OSC has been working to investigate claims of retaliation and get favorable actions for many of the VA whistleblowers who have come forward. In 2014 and 2015 alone, the OSC has achieved favorable actions for 116 VA whistleblowers. But the OSC still has nearly 100 pending VA reprisal cases for disclosing concerns about patient care or safety, among the highest of any government agency, according to Special Counsel Carolyn Lerner. Therefore, POGO recommends that you consider appropriating additional funds to this agency to help with the increased workload rather than creating a new, less independent office to do largely the same thing.

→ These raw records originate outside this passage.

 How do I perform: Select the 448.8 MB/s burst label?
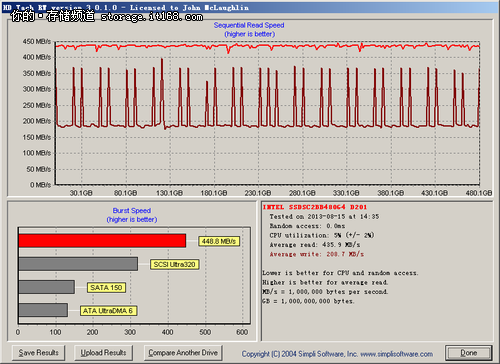click(x=219, y=241)
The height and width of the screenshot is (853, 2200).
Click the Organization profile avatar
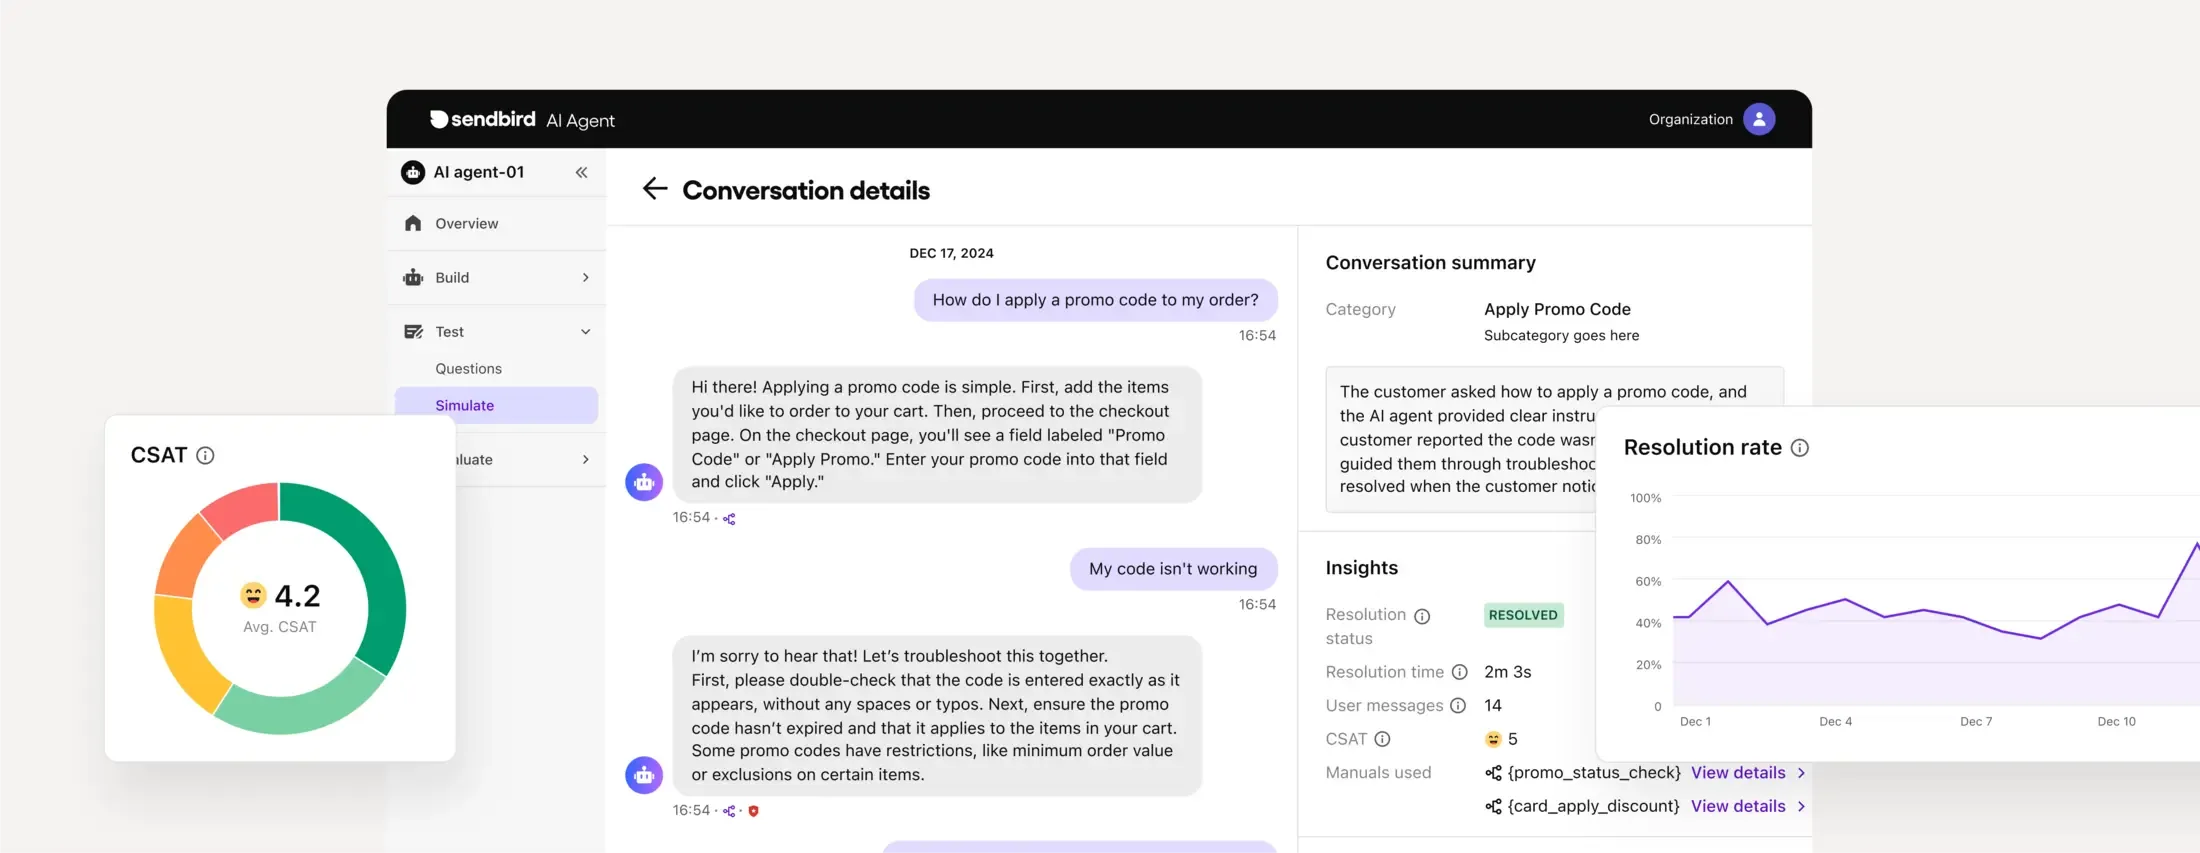1758,119
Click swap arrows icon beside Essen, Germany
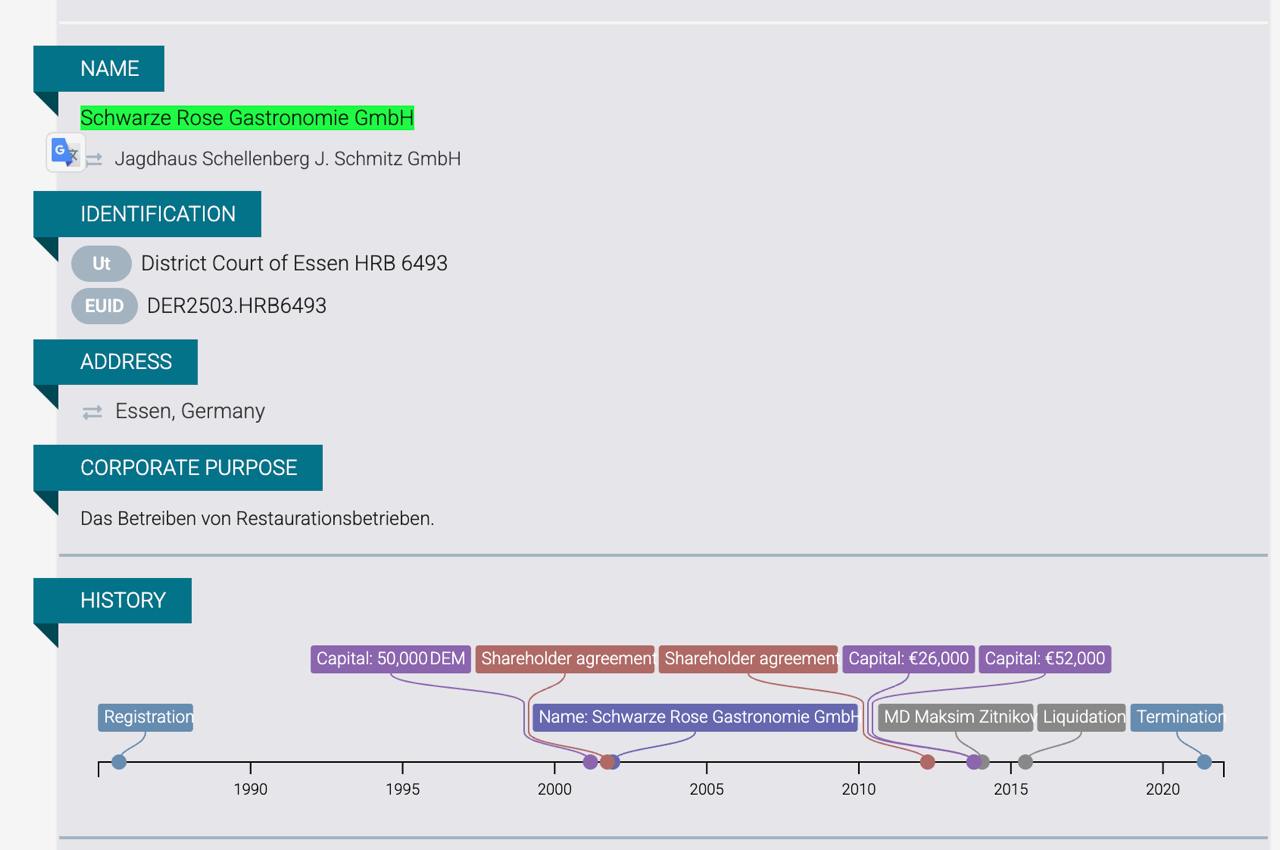Viewport: 1280px width, 850px height. 92,412
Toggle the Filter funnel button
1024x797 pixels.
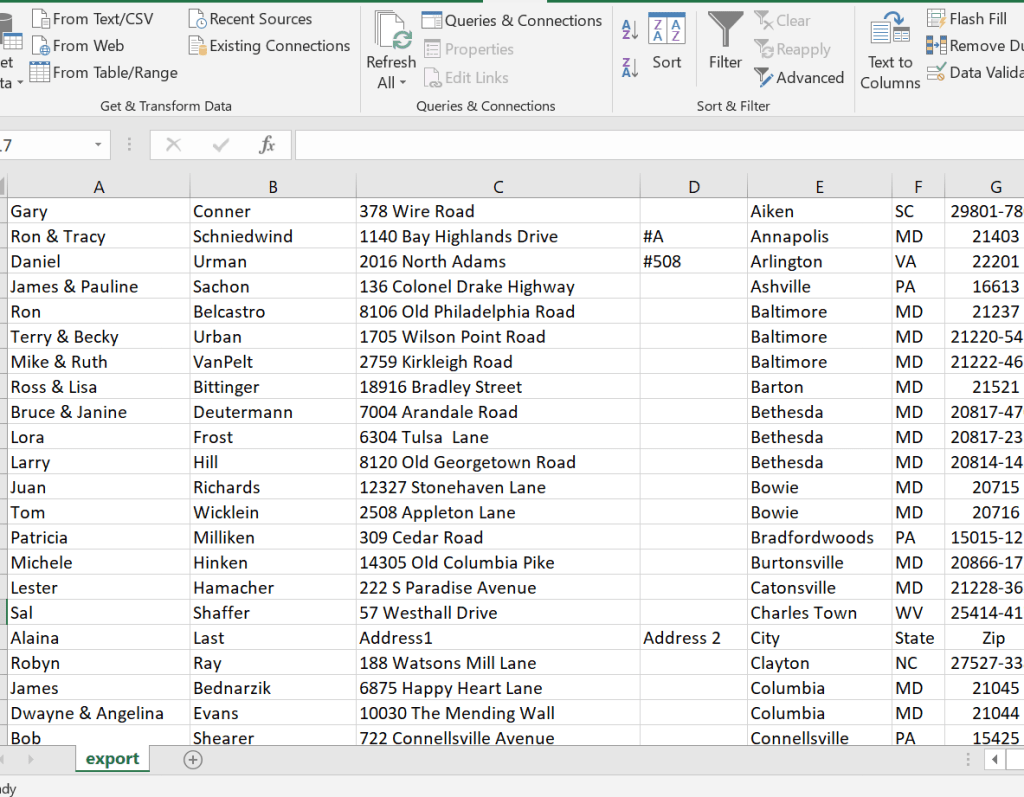(x=725, y=42)
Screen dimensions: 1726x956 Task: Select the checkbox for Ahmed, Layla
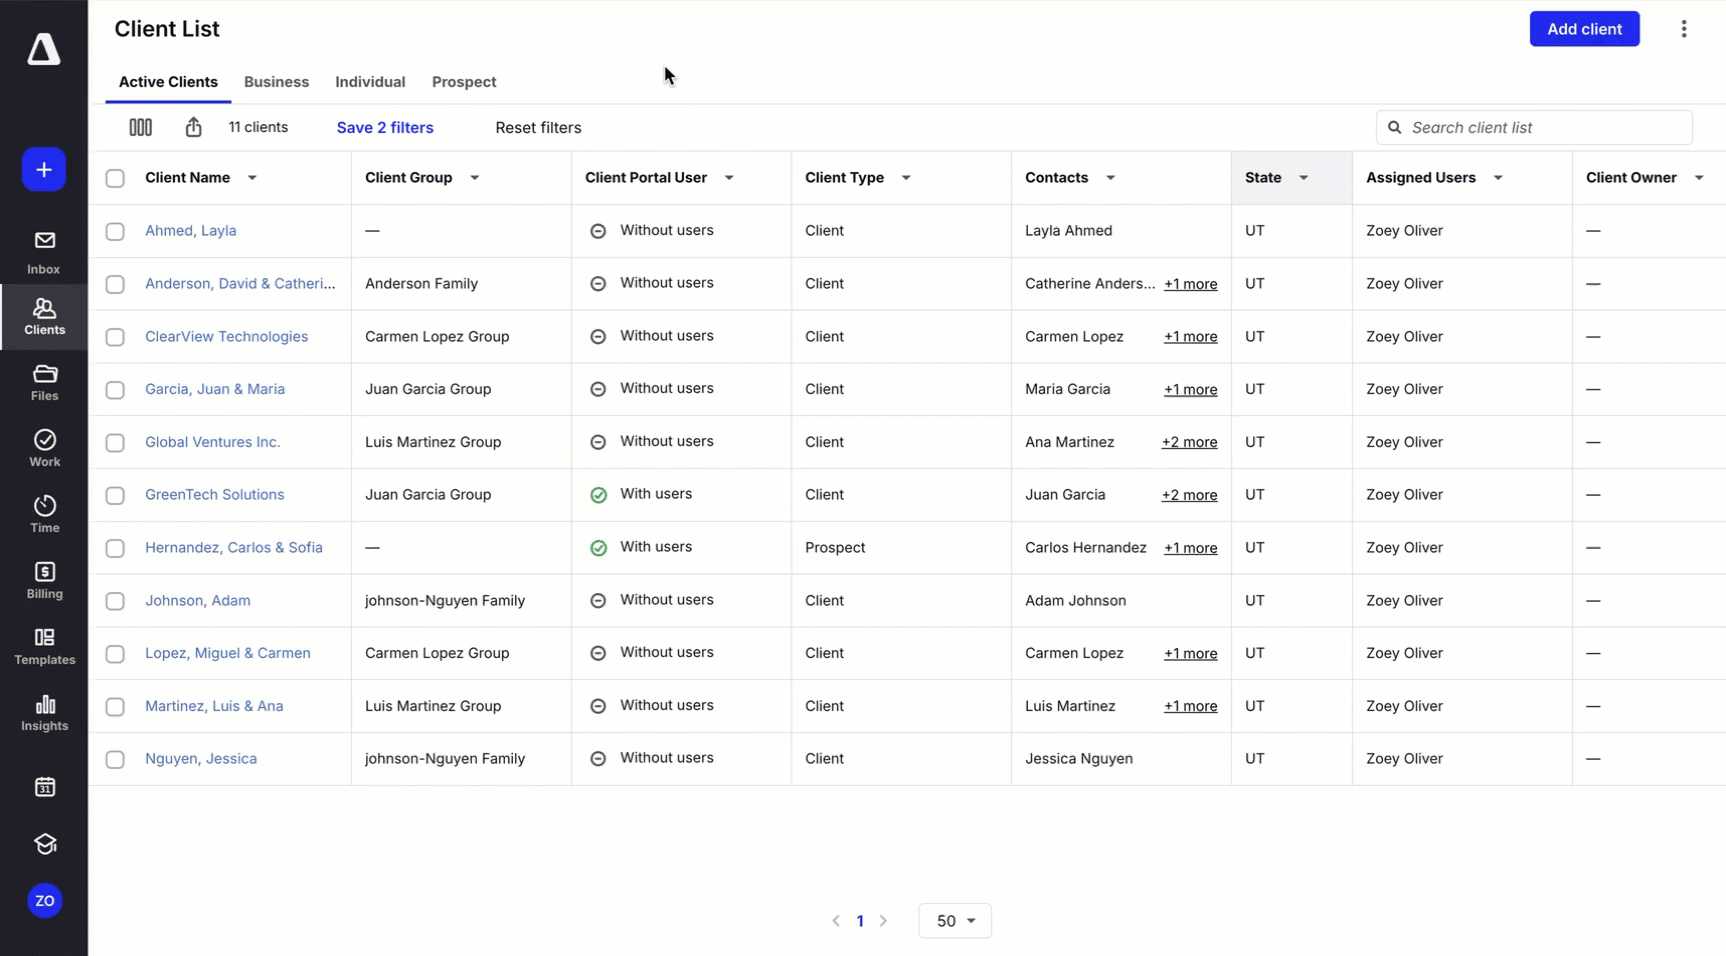pyautogui.click(x=115, y=231)
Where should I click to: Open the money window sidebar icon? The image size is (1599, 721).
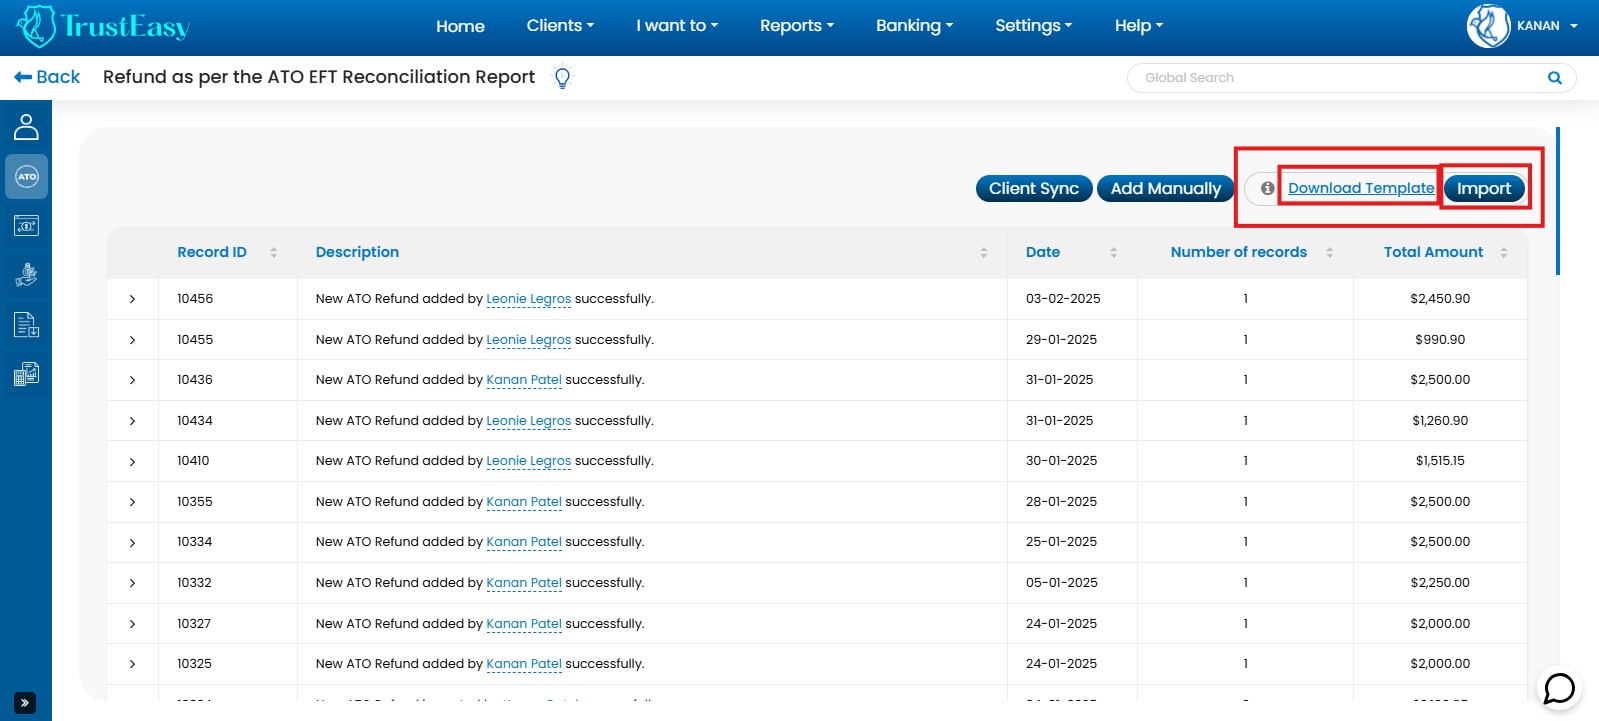point(26,226)
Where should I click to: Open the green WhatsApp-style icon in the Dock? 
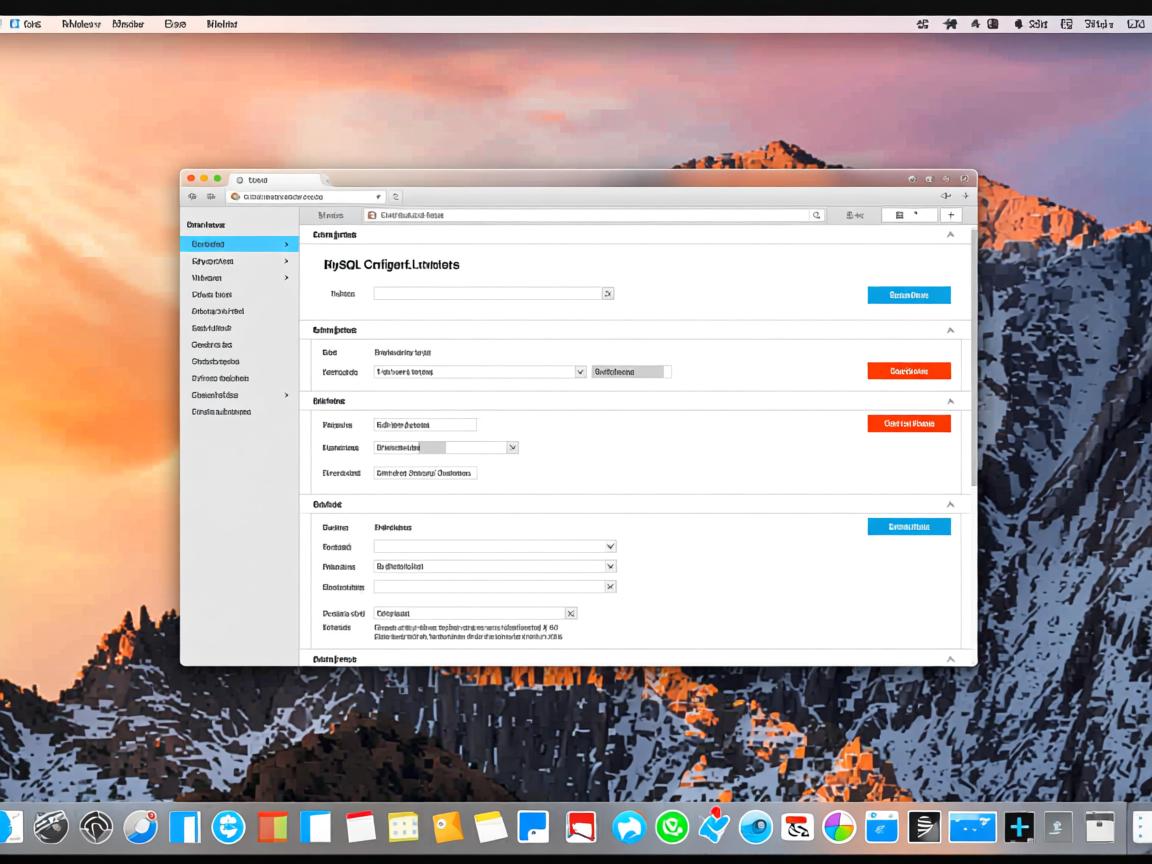point(672,827)
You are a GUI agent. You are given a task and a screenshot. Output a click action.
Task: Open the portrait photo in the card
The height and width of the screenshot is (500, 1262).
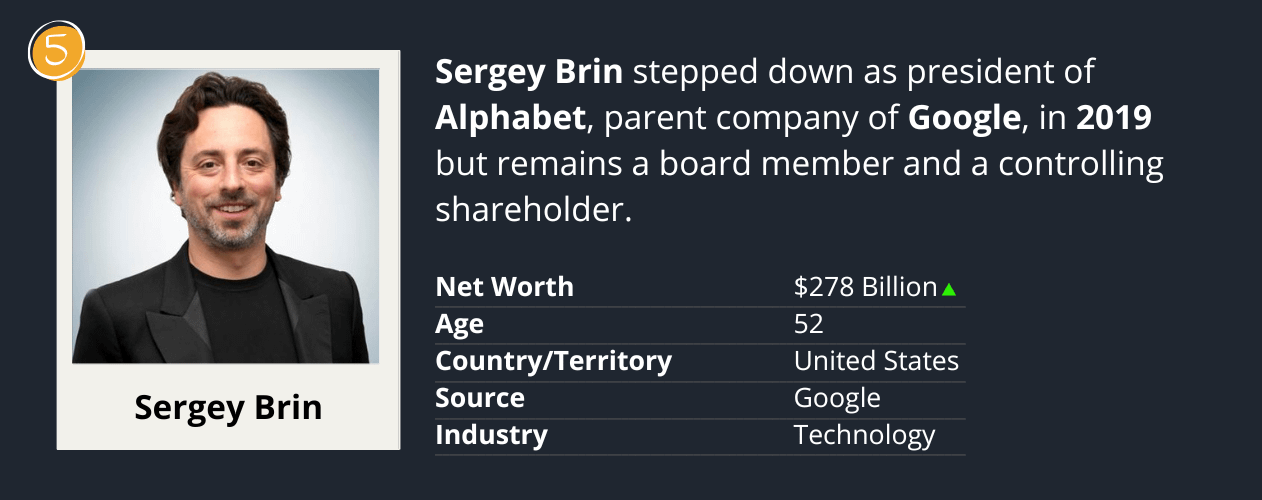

Finally, we urge Congress to extend whistleblower protections to contractors and veterans who raise concerns about medical care provided by the VA. POGO’s investigation found that both of these groups also fear retaliation, which prevents them from coming forward. Contractors are only currently protected under a pilot program, but need permanent statutory protections. In addition, a veteran who is receiving poor care should be able to speak to his or her patient advocate without fear of retaliation, including a reduction in the quality of health care. A veteran should not fear that they would lose access to their medications for blowing the whistle on problems they’ve experienced at VA hospitals or clinics. Without this reassurance, there is a disincentive to report poor care, allowing it to continue uncorrected.

The VA and Congress must work together to end the culture of fear and retaliation. Whistleblowers who report concerns that affect veteran health must be lauded, not shunned. And the law must protect them. It is POGO’s hope that the Veterans Affairs Patient Protection Act will ensure that whistleblowers can step forward to expose wrongdoing, confident that it will not result in retaliation.


[1] Scott Bronstein, Drew Griffin, and Nelli Black, “Phoenix VA officials put on leave after denial of secret wait list,” CNN, May 1, 2014.  (Downloaded July 27, 2015)

[2] Statement for the Record, Project On Government Oversight (POGO), for the House Committee on Veterans’ Affairs’ Subcommittee on Oversight and Investigations Hearing on “Addressing Continued Whistleblower Retaliation Within VA,” April 13, 2015.

[3] Letter from Project On Government Oversight to Sloan D. Gibson, then-Acting Secretary of the Department of Veterans Affairs, about Fear and Retaliation in the VA, July 21, 2014.

[4] Letter from Kelly Robertson, Pharmacy Service Chief at Palo Alto VA Health Care System, to Earl Stuart Kallio, Pharmacy Service, about Direct Order—Restricted Communication, June 20, 2014.

[5] Letter from Karen Gorman, Deputy Chief, Disclosure Unit Office of Special Counsel, to Dr. Thomas Tomasco, about Dr. Tomasco’s allegations OSC File No. DI-13-0416, March 21, 2013.